Terhorst sees a lot of people getting into swimming initially “because they can't do the other things. Can't run like they used to, can't play basketball. Their bodies won't let them do what they used to.

But, she said, usually when they discover swimming, they're hooked. “They realize it's the greatest sport in the world and you can do it until you are 100.”

Brown, who just turned 60, swims competitively and is part of Terhorst's masters team, said, “Swimming is the only exercise I've ever done that I can go to when I'm tired and come out refreshed.

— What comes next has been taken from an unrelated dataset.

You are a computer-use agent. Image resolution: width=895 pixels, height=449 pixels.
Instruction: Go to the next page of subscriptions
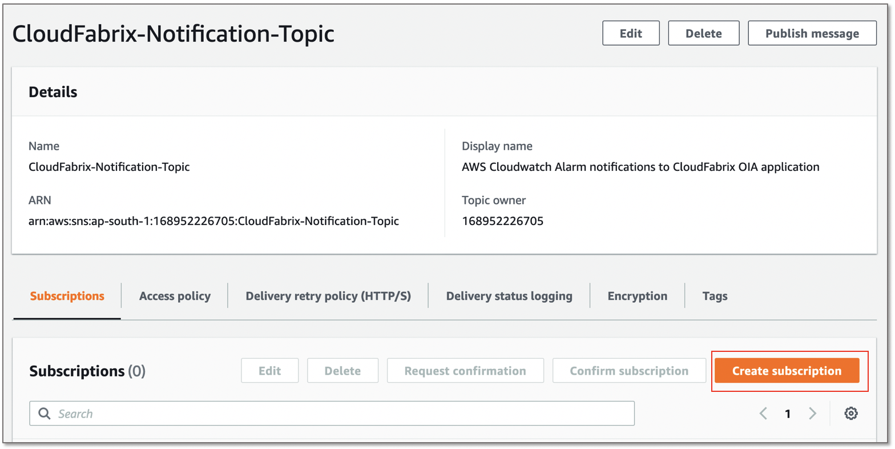812,414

It's not like running where you may feel good but you're whooped.”

Same with Jeff Scharfen, a high school teacher who traded running for swimming when he turned 50. That was nine years ago, when he was inspired to take up serious swimming after watching his kids excel on the Neptunes team.

With his new talent he's also become assistant swim coach for Cardinal Newman High School.

Susan David of Santa Rosa swam in pools in the East Bay and in the ocean in L.A. But, at midlife, she decided to get serious about it and began lessons with Terhorst, whom she knew as her Pilates instructor.

She'd been getting most of her exercise by gardening and walking and thought swimming might add a nice balance to that and also ease some problems with her knees.

From the beginning, she said, “I loved being in the water,” and set a goal of swimming non-stop for an hour which she now does handily.

“I swim for exercise and fun. I'm probably fitter than I was before,” she said. “I don't have as much achiness in the morning. I've made some good friends in the water. Everybody looks pretty happy in the pool.”

At 80, Jennifer Nichols of Sebastopol swims almost daily, although it wasn't until three years ago she finally learned the best stroke for her body.

“I was born in England, where you either did the sidestroke or the breast stroke,” she said. “I did the side stroke.”

But when her doctor told her the side stroke was not good for her, that she should learn the total immersion technique of the crawl, she signed up for lessons at the YMCA with instructor Peele.

“It took a lot of practice to breathe. I gulped a lot of water at first,” said Nichols. “My kick is still not great but I can breathe properly now.”

She swims in community pools in the winter and in the summer uses an above-ground lap pool on her property.

Because of a lifelong issue with scoliosis brought on by childhood arthritis, she said, “Swimming is what I do for my back. When I don't swim everything starts to hurt and I don't stand as straight.”

But there's more.

“Swimming is so helpful for one's state of mind. I swim out my tensions. It's my serenity.”